In RPI's 1953 pamphlet, An Entirely Different College, Hibbs defined a professional institute as a college or university that arranged most of its programs of study around occupations or professions. Not abiding to the traditional University system, RPI gained a reputation as a unique institution in conservative Virginia. This uniqueness found its way into many of the art and literature students during the 1950s and 1960s as they adopted the beatnik look and dress style. When George Oliver took over as president in 1959, he did not believe that RPI still needed the name recognition that William and Mary brought. This, along with growing radicalism among the students and faculty of RPI began to sever the relationship with the parent school.

In 1960, RPI became part of The Colleges of William & Mary, a short-lived system consisting of W&M and its associated institutions. However, both RPI and the Norfolk Division of W&M (soon renamed the Norfolk College of W&M) chafed at being part of the system; RPI was already accredited on its own, and the Norfolk College received its own accreditation in 1961.

The Virginia General Assembly dissolved The Colleges in 1962, with RPI and the Norfolk College (now known as Old Dominion University) becoming independent state universities. At the same time, RPI took on the nickname of Rams.

===Becoming VCU===

Virginia Commonwealth University was established on July 1, 1968, becoming the first truly urban university in Virginia. In just one year, the new Virginia Commonwealth University was the largest University in the state at a head count of 13,374, of which 12,059 were from the former RPI campus and 1,675 were from the Medical college.

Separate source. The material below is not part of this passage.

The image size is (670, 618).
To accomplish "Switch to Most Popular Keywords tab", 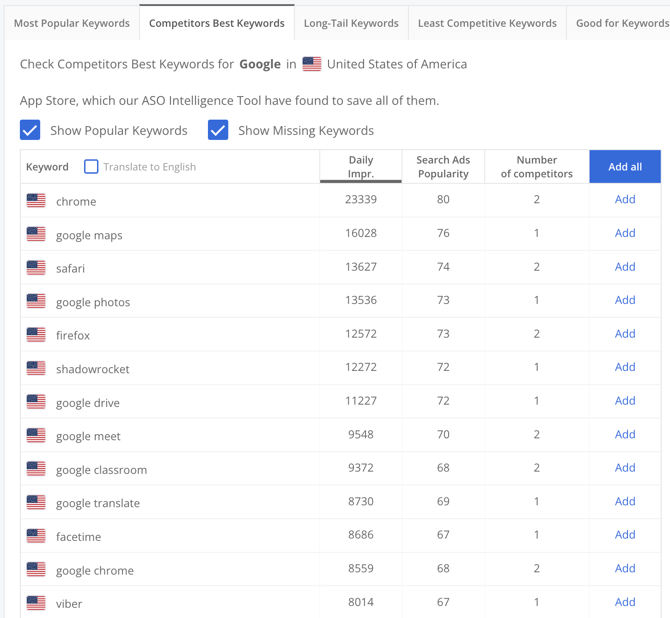I will [x=72, y=23].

====Envisioning a Great Urban University====
At the 1969 convocation for VCU, Dr. Brandt envisioned a great urban University, stating, "we are caught up in a thing you might call the Virginia Commonwealth University Idea. It's an exciting concept....an academic approach without precedent, VCU will become a name that will mean a great deal to you in years to come...as one of the leading educational institutions."

====VCU's Founding Principles====
In his inaugural address as VCU's first president, November 10, 1970, Dr. Warren W. Brandt itemized some of VCU's special educational benefits to the urban community which it serves as a responsive citizen.
- Provide special programs for those working on urban problems
- Teach how to live more effectively in the urban environment
- Offer special material to make students aware of urban problems
- Provide a faculty with expertise in a wide variety of relevant specialties
- Furnish a large group of dedicated volunteer workers; faculty, students, and staff
- Provide health care to a large number residents of Richmond and most of Virginia

Three years later, Dr. Brandt echoed this commitment.

We are striving to be a strong institution with significant emphasis on being an urban university-serving the city, the state, and other institutions. We're not trying to be an elitist institution, but to be an institution which meets the needs of the Urban community by accepting a wide range of students into a variety of programs.

==Athletics==
From 1948 to 1963, RPI's sport teams were known as the Green Devils due to their affiliation with The College of William and Mary.

In 1963, the mascot was changed to the Rams when RPI became an independent institution. The Green Devils color scheme no longer matched, so RPI chose blue and grey for its new school colors on the recommendation of the School of the Arts faculty, evoking Richmond as a combination of North and South. When RPI merged with MCV, the color scheme was changed to the current black and gold of Virginia Commonwealth University.